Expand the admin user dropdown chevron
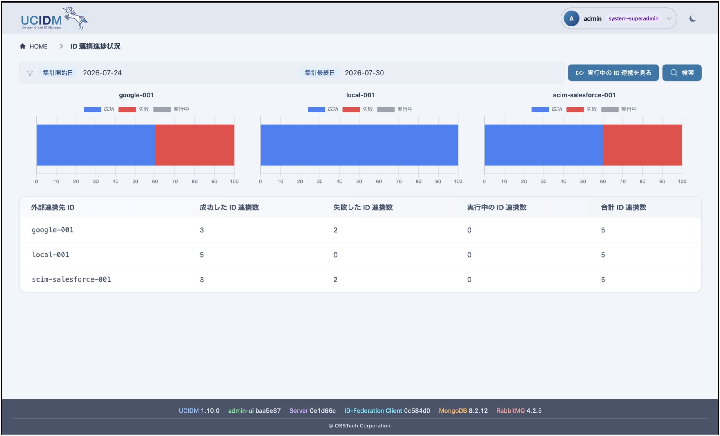Viewport: 720px width, 436px height. (669, 18)
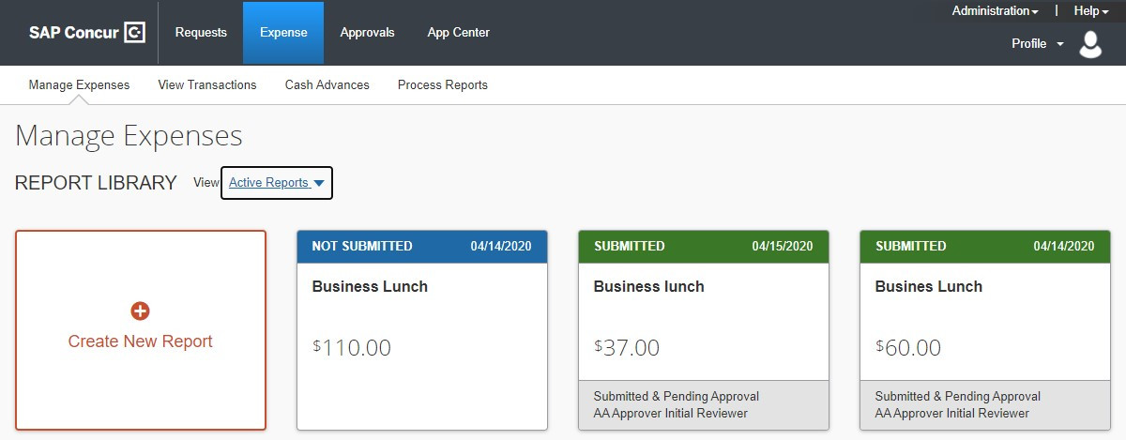Screen dimensions: 1126x440
Task: Click the plus icon for new report
Action: tap(141, 311)
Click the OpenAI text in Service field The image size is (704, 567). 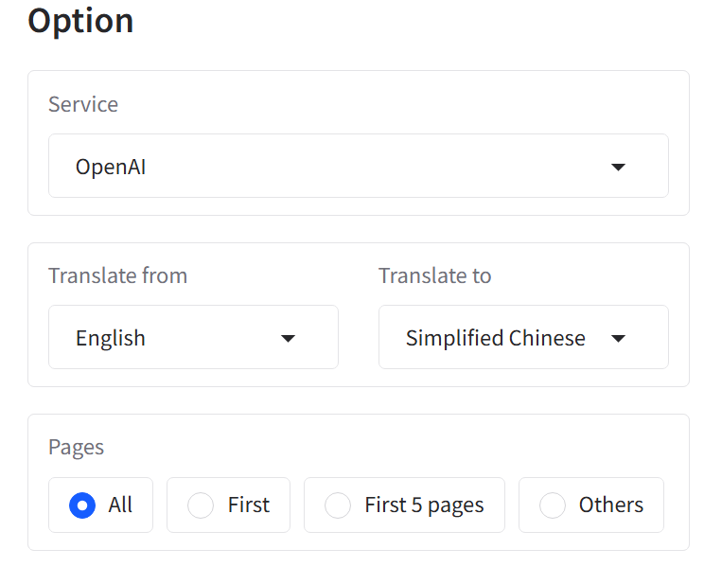(x=111, y=168)
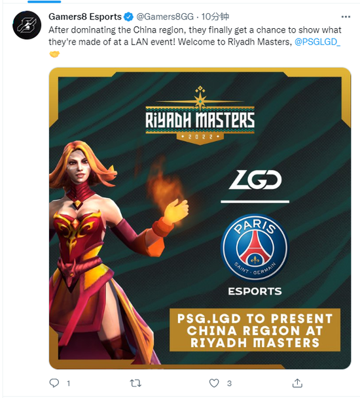Like the tweet with the heart icon
Viewport: 360px width, 398px height.
click(214, 383)
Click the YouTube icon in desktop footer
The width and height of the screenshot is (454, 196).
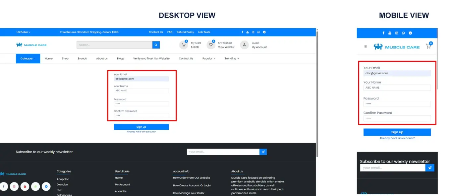pos(25,187)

◆ **What you should do**: Could you transcribe exactly the lines from the line containing "The width and" through the final line of the records, both included, and nothing beyond them? The pictures should be left out.

◆ **Answer for the task**:
The width and height of the screenshot is (454, 196).
pos(25,187)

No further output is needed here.